[发明专利]ApoA5基因敲除仓鼠模型的构建方法

说明书

本发明适用于疾病动物模型构建领域，提供了ApoA5基因敲除仓鼠模型的构建方法，包括以下步骤：设计仓鼠ApoA5基因特异性打靶序列，制备cas9mRNA和sgRNA；收集和培养仓鼠受精卵；显微注射：将所述sgRNA和cas9mRNA共同注射至仓鼠受精卵的细胞质中；将显微注射后的受精卵植入代孕仓鼠体内，F0代仓鼠出生。本发明利用最新的CRISPR/Cas9基因编辑技术在拟人化仓鼠模型上敲除ApoA5基因，构建新型可模拟人类高甘油三酯血症的动物模型，探究ApoA5在高甘油三酯血症与动脉粥样硬化疾病中的作用。

技术领域

本发明属于疾病动物模型构建领域，尤其涉及ApoA5基因敲除仓鼠模型的构建方法。

背景技术

载脂蛋白A5(apolipoprotein A5，ApoA5)(gene ID：116519；OMIM accessionnumber：606368)是2001年Rubin等人通过比对人和小鼠调控胆固醇和甘油三酯代谢的ApoA1/A5/A4基因簇编码序列时确认的一个载脂蛋白家族新成员，位于人类11号染色体长臂q23区域，ApoA4基因簇下游30kbp位置。该基因全长1889bp，包含4个外显子和3个内含子，其起始密码子在第2外显子上，可编码366个氨基酸残基。人ApoA5蛋白由343个氨基酸组成，分子量约为39kD，呈高疏水性，主要在肝脏合成，极少量来源于小肠。在血浆中，ApoA5存在于乳糜微粒(chylomicron，CM)、LDL和HDL中，但含量很低，约为0.1-0.4mg/mL，仅为血浆ApoB蛋白含量的千分之一。

早在2001年美国研究人员即发现在小鼠体内敲除ApoA5基因后，小鼠血浆甘油三酯仅升高2-4倍(150-350mg/dl)，并没有展现出与人类ApoA5缺陷相似的极度高甘油三酯血症，无法模拟临床病人的甘油三酯代谢特征；然而在小鼠体内过表达ApoA5，小鼠血浆甘油三酯降低约1/3，并且无论过表达还是敲除ApoA5均对小鼠血浆胆固醇水平无显著影响，提示ApoA5可以负向调控血浆甘油三酯水平。

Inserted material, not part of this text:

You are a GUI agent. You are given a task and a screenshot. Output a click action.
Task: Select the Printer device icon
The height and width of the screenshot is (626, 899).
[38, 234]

目前，推测其对血浆甘油三酯代谢的调控可能通过三条途径：(1)LPL的激动剂，通过促进富含甘油三酯的脂蛋白(triglycerides-rich lipoprotein，TRL)颗粒与血管内皮细胞表面的糖基磷脂酰肌醇高密度脂蛋白结合蛋白1(glycosylphosphatidylinositolanchored high density lipoprotein binding protein 1，GPIHBP1)或硫酸肝素蛋白聚糖(heparin sulphate proteoglycans，HSPG)的结合，促进TRL水解；(2)抑制肝脏极低密度脂蛋白(very low-density lipoprotein，VLDL)分泌；(3)通过和低密度脂蛋白受体(LDLR)家族成员结合促进肝脏对残体脂蛋白的摄取。但是，ApoA5是否还存在其他的甘油三酯调控机制目前仍然不清楚。

因此，针对以上现状，迫切需要开发ApoA5基因敲除仓鼠模型的构建方法，以克服当前实际应用中的不足。

发明内容

本发明的目的在于提供ApoA5基因敲除仓鼠模型的构建方法，旨在解决上述背景中提到的问题。

本发明是这样实现的，ApoA5基因敲除仓鼠模型的构建方法，包括以下步骤：

步骤一、设计仓鼠ApoA5基因特异性打靶序列，制备cas9 mRNA和sgRNA；

步骤二、收集和培养仓鼠受精卵；

步骤三、显微注射：将所述sgRNA和cas9 mRNA共同注射至仓鼠受精卵的细胞质中；

步骤四、将显微注射后的受精卵植入代孕仓鼠体内，F0代仓鼠出生。